ASGI application is a single, asynchronous callable. It accepts scope, which contains the information about the incoming request, send, an awaitable that lets you send events to the client, and receive, an awaitable which lets you receive events from the client.

Due to this reordering of the structure of application, ASGI application can now accept multiple incoming and outgoing events which removes the limitation of WSGI application having a single path for incoming requests. Not only this, ASGI application can also allow for a background coroutine so the application can also do other things in the background, not just handling requests (say listening for events that need external triggers, like a Redis queue).

 A very simple ASGI application can be defined as following:

async def application(scope, receive, send):
   event = await receive()
    ....
     await send({"type": "websocket.send", ...}

Every event that you send or receive in  an ASGI application is a Python dict, with a predefined format. It’s these predefined formats of events which give ASGI applications to be easily switched from different web servers.

                 

 These events always have a defined type  root level key, which can be useful in deducing the event’s structure. The sample event for sending the start of a HTTP response that you may receive from receive:

{

 "type": "http.response.start",

    "status": 200,

    "headers": [(b"X-Header", b"Amazing Value")],

}

And the event you might pass to send to send an outgoing WebSocket message may look like following:

{

"type": "websocket.send",

    "text": "Hello world!",

}

WSGI Compatibility

As the typical structure of WSGI Application looks like following:

def application(environ, start_response):

   start_response("200 OK", [])

    s = "<html>You requested <strong>%s</strong></html>"

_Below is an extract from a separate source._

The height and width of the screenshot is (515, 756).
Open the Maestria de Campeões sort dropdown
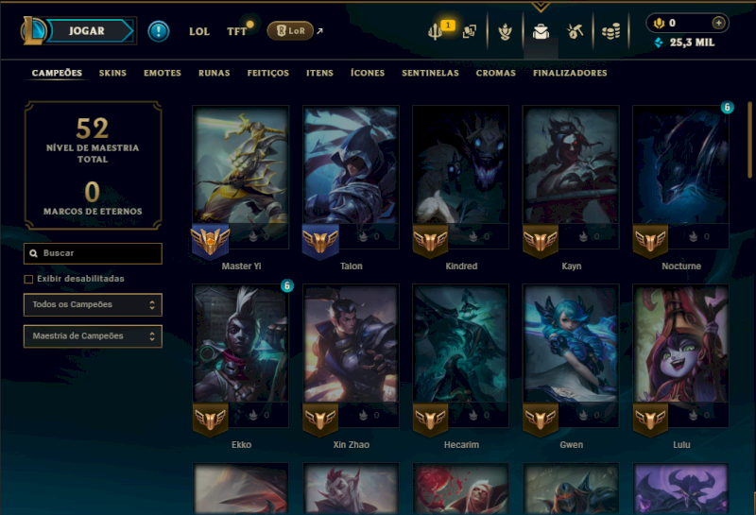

    s %= environ['PATH_INFO']

    return [s]

Where application is a WSGI application which accepts 2 parameters environ which contains the information about the incoming requests and start_response is the callable using which application returns the HTTP header.

To make ASGI backward compatible with the WSGI applications, We need to make ASGI able to run WSGI synchronous applications inside the asynchronous coroutine, also ASGI gets incoming request information through scope, whereas WSGI accepts environ. So we need to map environ to scope.
 

                           

Synchronous WSGI applications must be run inside the threadpool so that they can be served, but otherwise their runtime maps onto the HTTP connection scope’s lifetime.

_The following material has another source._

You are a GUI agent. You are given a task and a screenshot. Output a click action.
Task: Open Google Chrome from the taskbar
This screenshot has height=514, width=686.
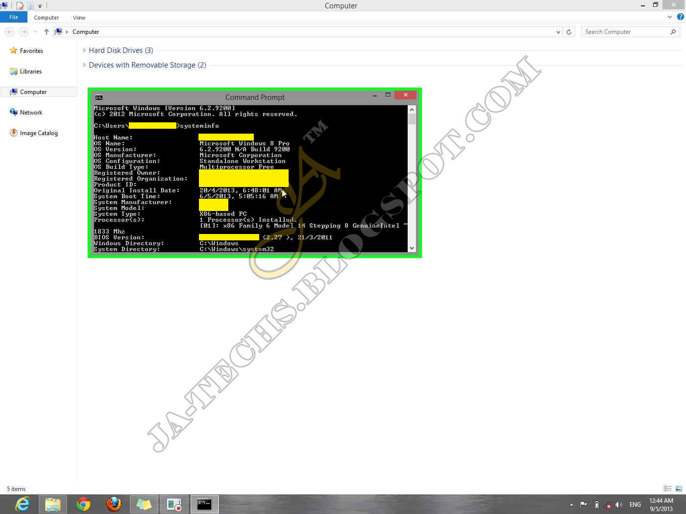pyautogui.click(x=82, y=504)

The WSGI’s environ variable is almost map to the ASGI http scope:
  • REQUEST_METHOD is the method

  • SCRIPT_NAME is root_path

  • PATH_INFO can be derived from path and root_path

  • QUERY_STRING -> query_string

  • headers[‘content-type’] -> CONTENT_TYPE.

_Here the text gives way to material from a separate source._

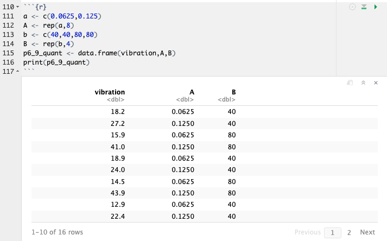Place cursor on line 115 data.frame code

(97, 53)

  • Headers[‘content-length’] -> CONTENT_LENGTH

  • SERVER_NAME and SERVER_PORT can be get from server

  • REMOTE_HOST/REMOTE_ADDR and REMOTE_PORT are available in client

  • SERVER_PROTOCOL is extracted from http_version

  • wsgi.url_scheme -> scheme

  • wsgi.input is a StringIO based around the http.request messages

  • wsgi.errors is directed by the wrapper as needed

Similarly, The start_response callable can also be mapped to http.response.start.

ASGI specification have also provided a python package asgiref to provide utility methods to wrap WSGI application.

Conclusion

  • ASGI applications are capable of both long lived connection and short lived connection which are defined by the connection scope of the instantiated application object which depends on the socket on which that protocol runs.

  • ASGI Applications have more than one path for incoming requests, which makes them handle protocols which have more than one incoming events during the lifetime of connections.

  • ASGI applications are asynchronous coroutines which can also listen to the external trigger.

  • ASGI also decouples the application from the web protocol by abstracting the incoming requests into scope and events which makes them able to run different types of protocols instead of handling only HTTP requests and responses.

  • ASGI applications are also backward compatible for WSGI applications. So ASGI is the superset of WSGI.